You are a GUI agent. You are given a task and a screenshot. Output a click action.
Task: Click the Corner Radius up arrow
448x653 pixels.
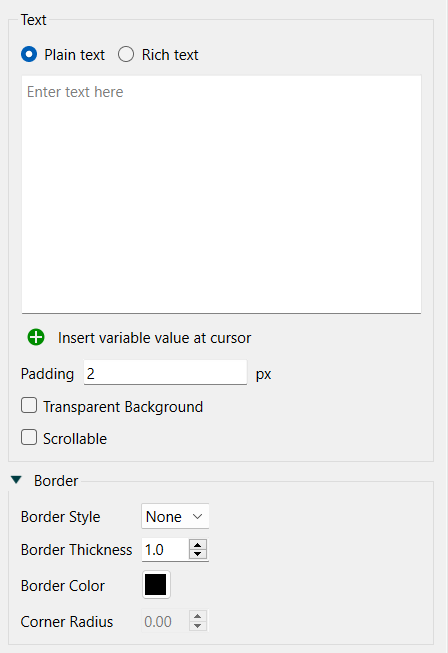(x=198, y=616)
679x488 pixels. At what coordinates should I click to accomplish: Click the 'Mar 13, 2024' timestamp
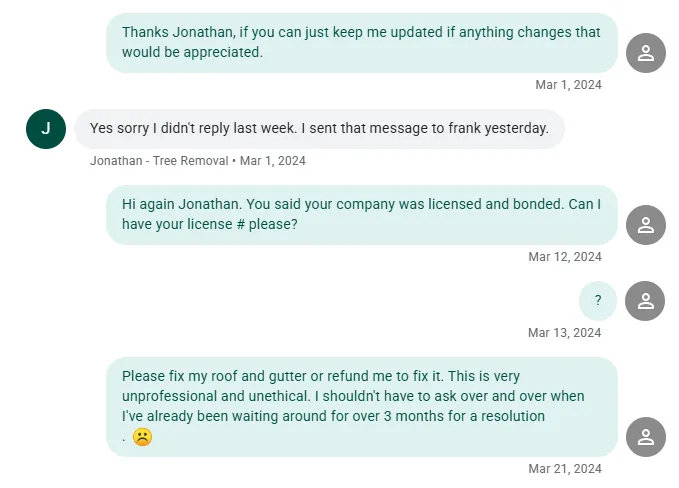click(x=565, y=333)
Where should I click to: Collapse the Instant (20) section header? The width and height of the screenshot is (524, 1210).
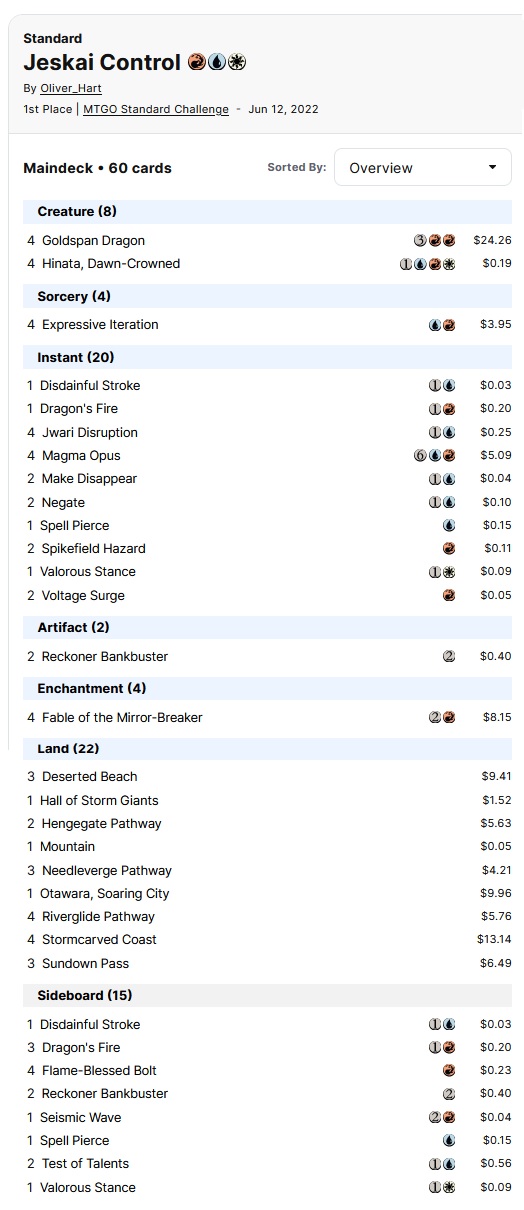(268, 358)
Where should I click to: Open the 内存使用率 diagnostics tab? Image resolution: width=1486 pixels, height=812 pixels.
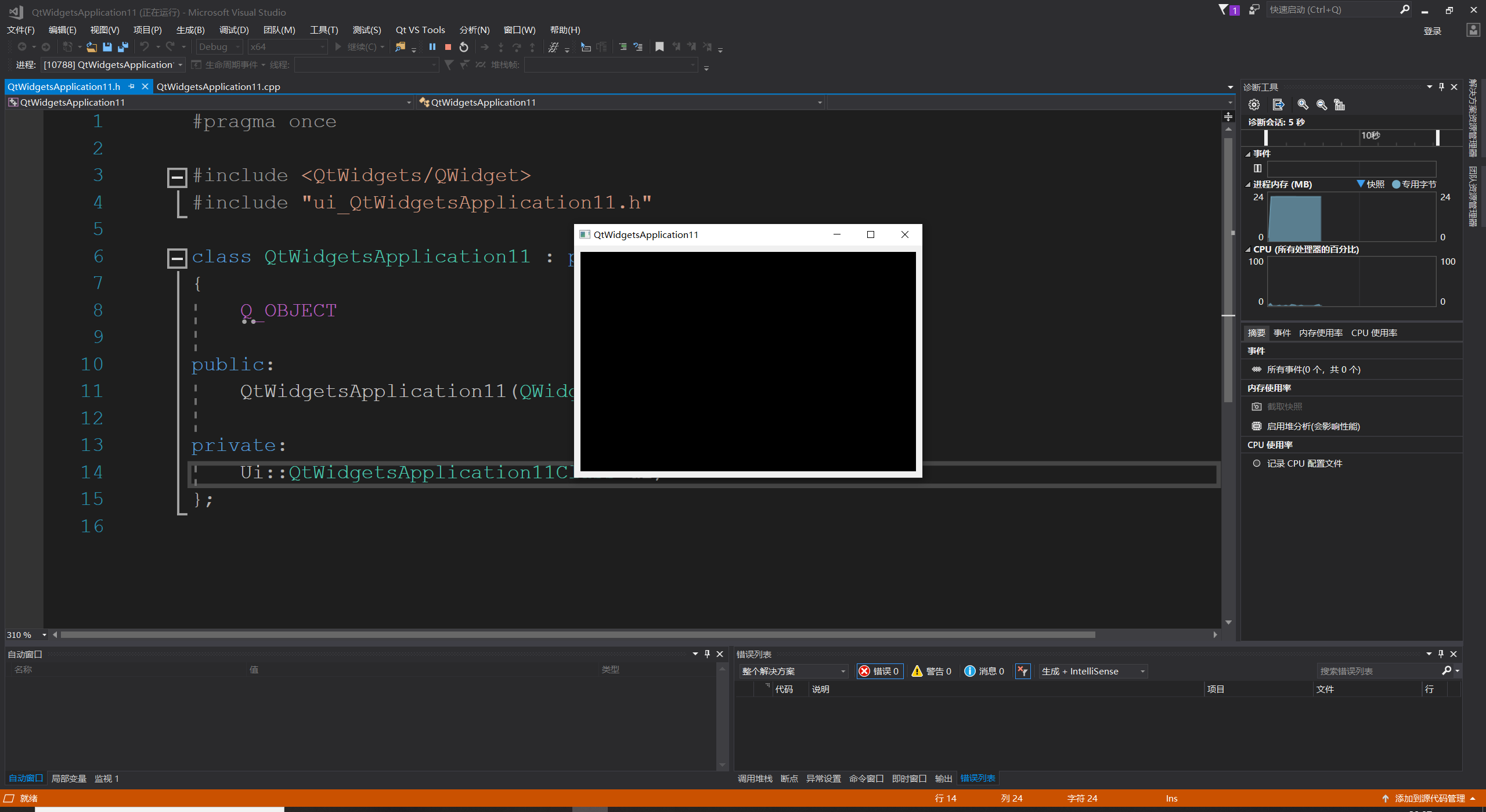tap(1321, 333)
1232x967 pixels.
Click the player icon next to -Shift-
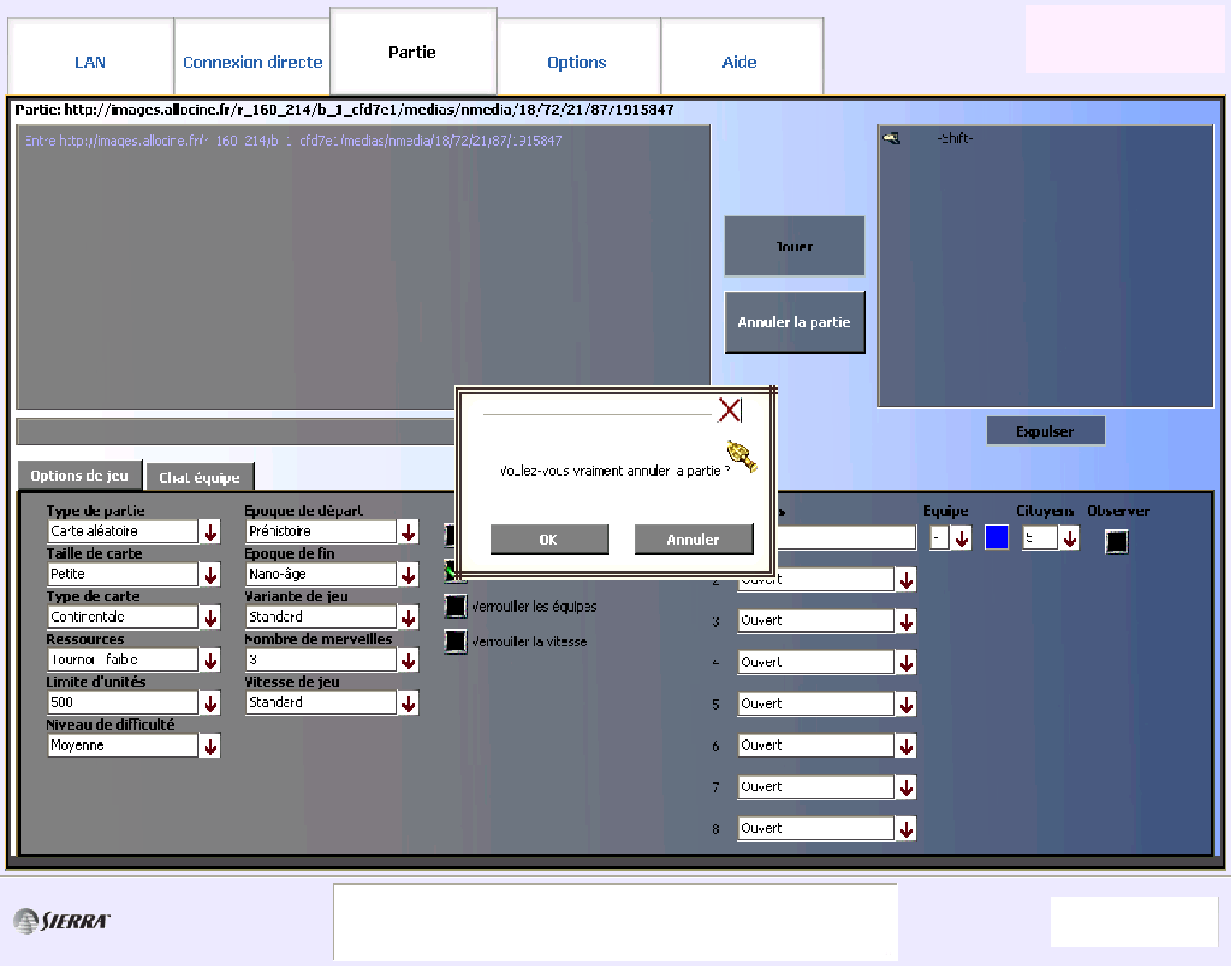pos(891,138)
__________________________________________________
EXERCISE: Extract each line above that contains the word "Where".

EXERCISE ANSWER:
Where should I click to: Collapse the Instant (20) section header? The width and height of the screenshot is (524, 1210).
Where should I click to: Open the 内存使用率 diagnostics tab? Image resolution: width=1486 pixels, height=812 pixels.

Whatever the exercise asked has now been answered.